Saturday, November 20, 2010

Church Haven.

My blog count for november seems to be dwelling somewhere dangerously close to very, very little. This is definitely no competition but at the end of the day my publicly broad-casted point of view has left a lot to be desired.

I cannot say that I have reached this problem due to any lack of imagination (to re-create the endless things that take place in my mind) or, for that matter, motivation to get off my ass and type something up. BUT: naturally even considering the source of my demise would probably take me on a long road that, in the end, gets me nowhere.

So, for now: I want to focus on the things that I can blog about.

If someone were perhaps try looking for me, they would do best to venture up the west coast to this tiny little place called church-haven. With all but twenty houses and a little dirt road, it wouldn't take any dear watson to locate me.

It's so quiet here. The size of it is totally dominated by the tremendous lagoon that stretches farther than the eye can see; but mostly, this place is so withdrawn from so many things. It always amazes me that it takes a place like this to allow me to fully consent to complete relaxation...and now that I am here, I am so content.

I am content with simply being. With listening to the fire as it hisses at the damp wood or staring out the window contemplating the weather, the birds and this amazing place I'm in. Or, my favourite, lying on the couch listening to my granny giggling at the book that she is reading.

It truly is about the little things in life.

Monday, November 8, 2010

Life, unexpected.

There is an annoying habit that people have gotten into of late. The more I get annoyed by it, the more it seems to surround me.

People have this sudden tendancy to say "I feel like" and "Just saying" at the beginning and end of almost every single sentence that sprouts out of their mouths.

Surely everyone hasn't lost their imagination along with their entire vocabulary?

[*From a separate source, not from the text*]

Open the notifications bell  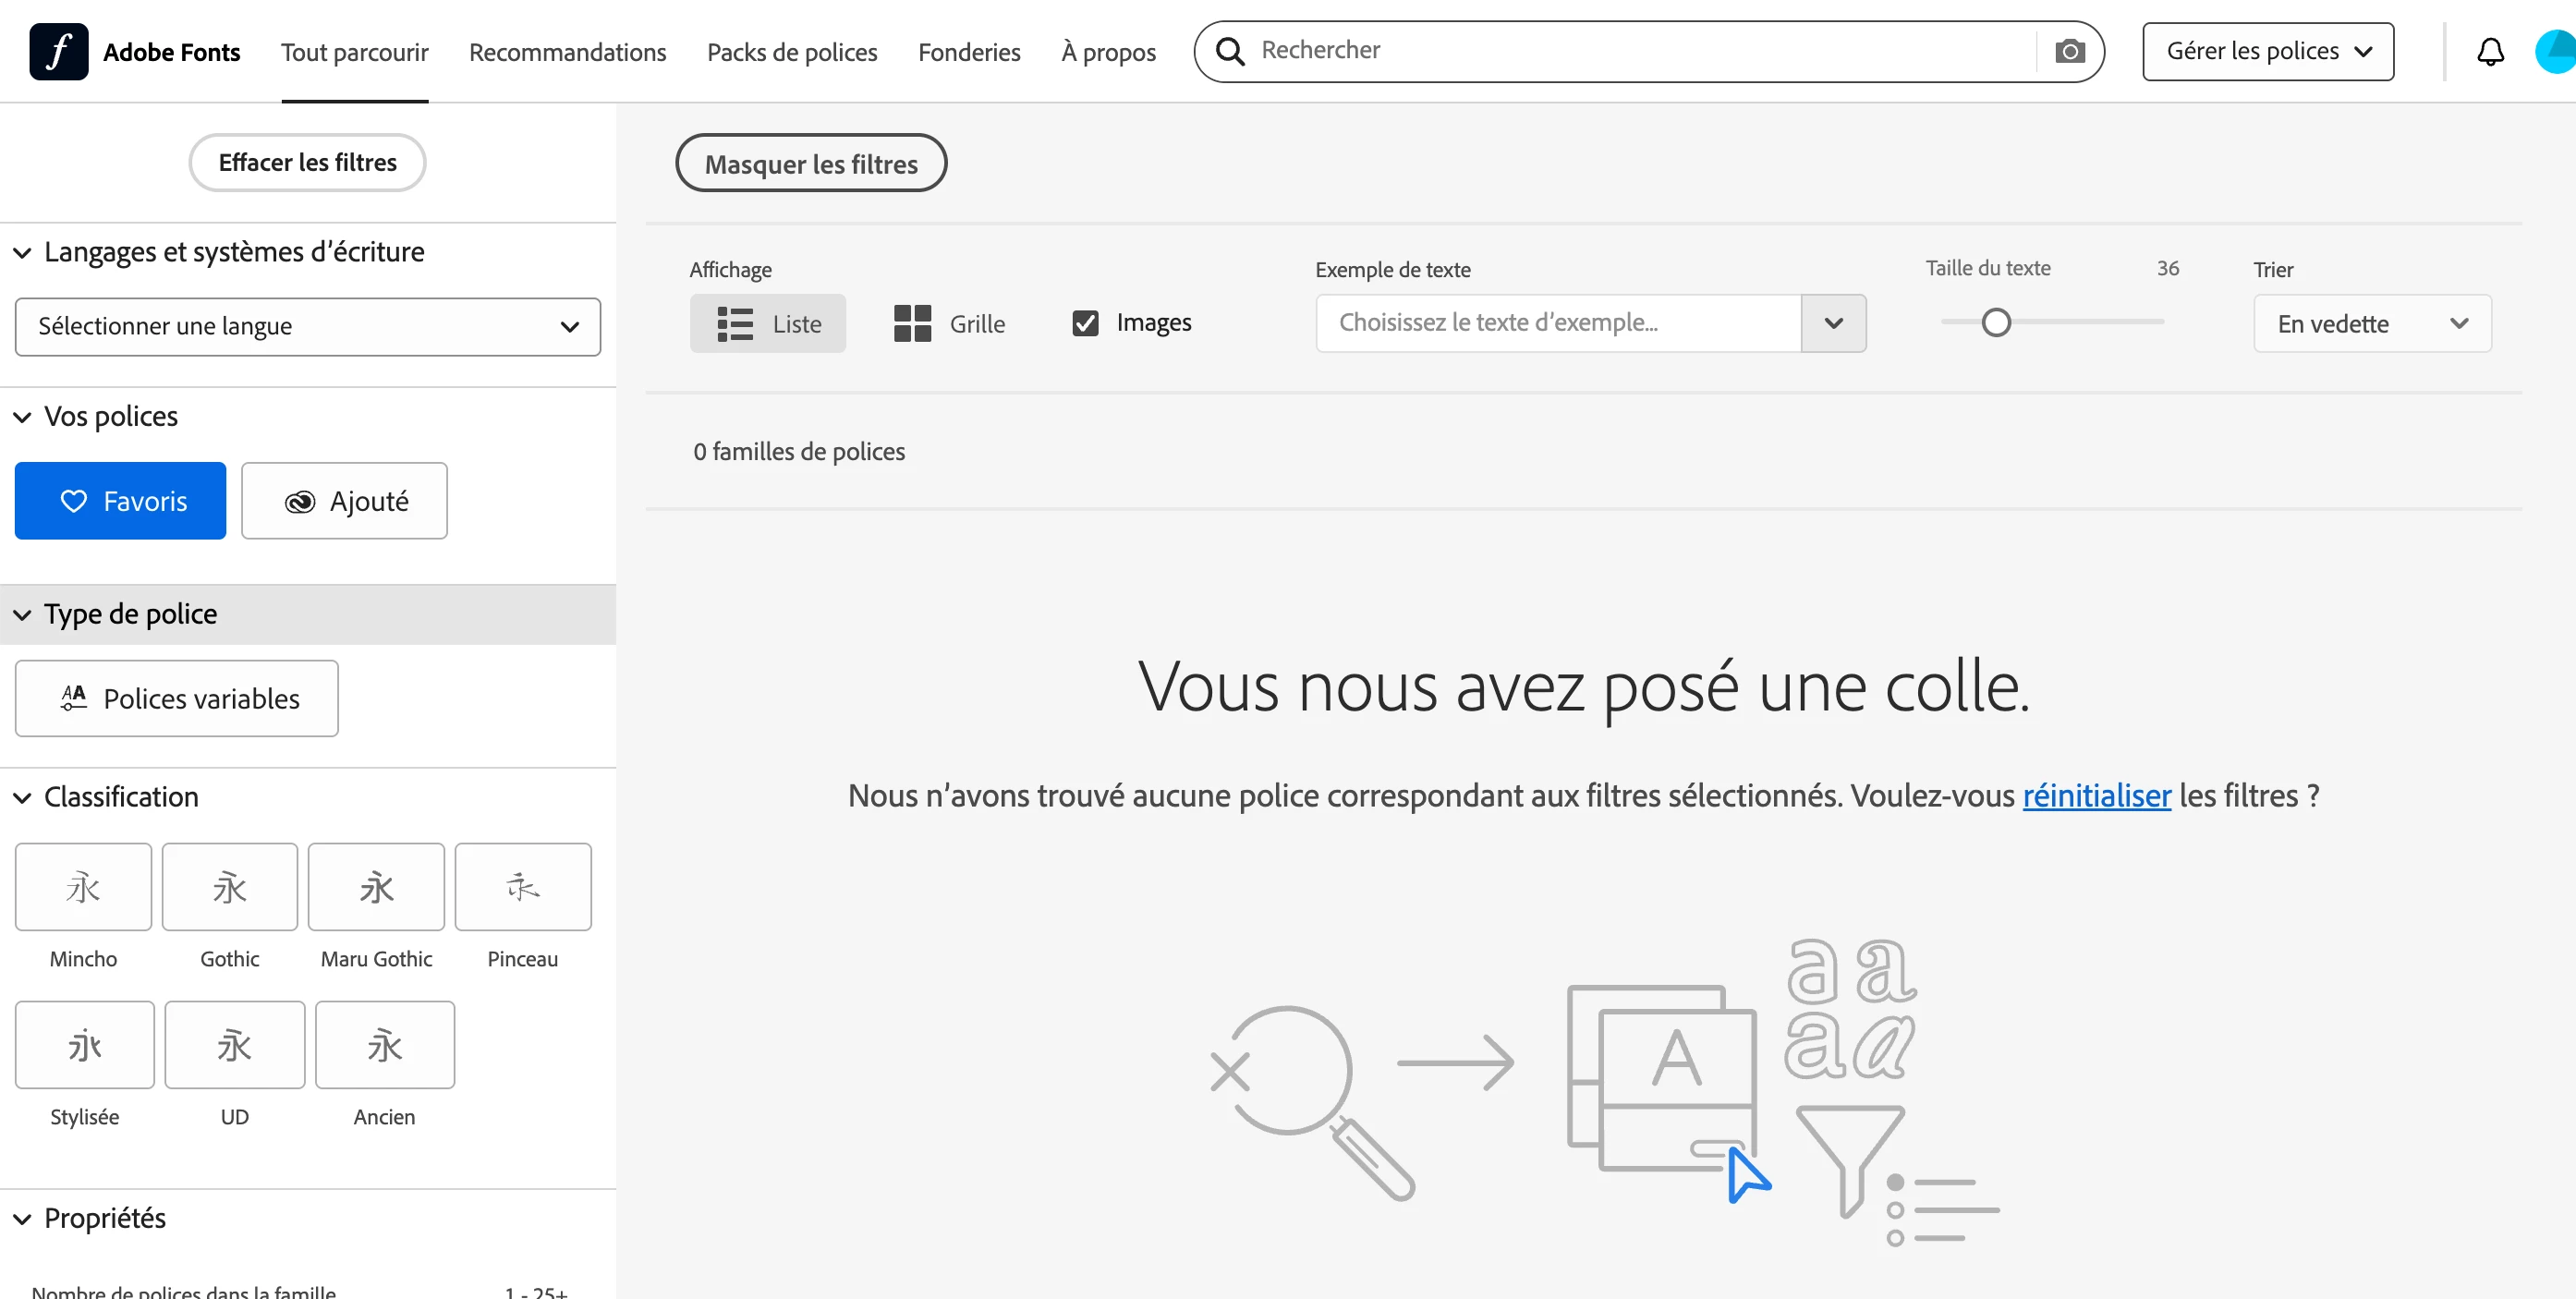2489,51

It's strange to think about...trends in general I mean. People will go from saying, doing or wearing one thing to something completely different without giving oneself so much as a chance to think about it.

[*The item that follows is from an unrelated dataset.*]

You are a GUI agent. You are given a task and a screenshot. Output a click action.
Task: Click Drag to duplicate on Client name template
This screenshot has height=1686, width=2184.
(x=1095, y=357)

I have done a few assignments of late and other than being for completely different subjects...for the majority of the time they all add to one point that is now more clear than ever before:

The world has so much influence on us...whether we know it or not. There are things out there that are seriosuly out to get us.

I dont mean things like gun-wielding crooks or animals that can eat us or natural disasters or estate agents and tele-sales operators...I am talking about the things that we don't expect to find somewhat threatened by.

Things like our online addiction taking over our offline lives, or losing ourselves for the sake of keeping relevant. What about forgetting about that belief that we once had in ourselves, just to be the person society wants us to be?

But in the end people just pretend to be doing what they want to be doing because they're too shit scared to be somethig different...something unforeseen.

Live to be a a little unexpected, you may just discover something wonderful.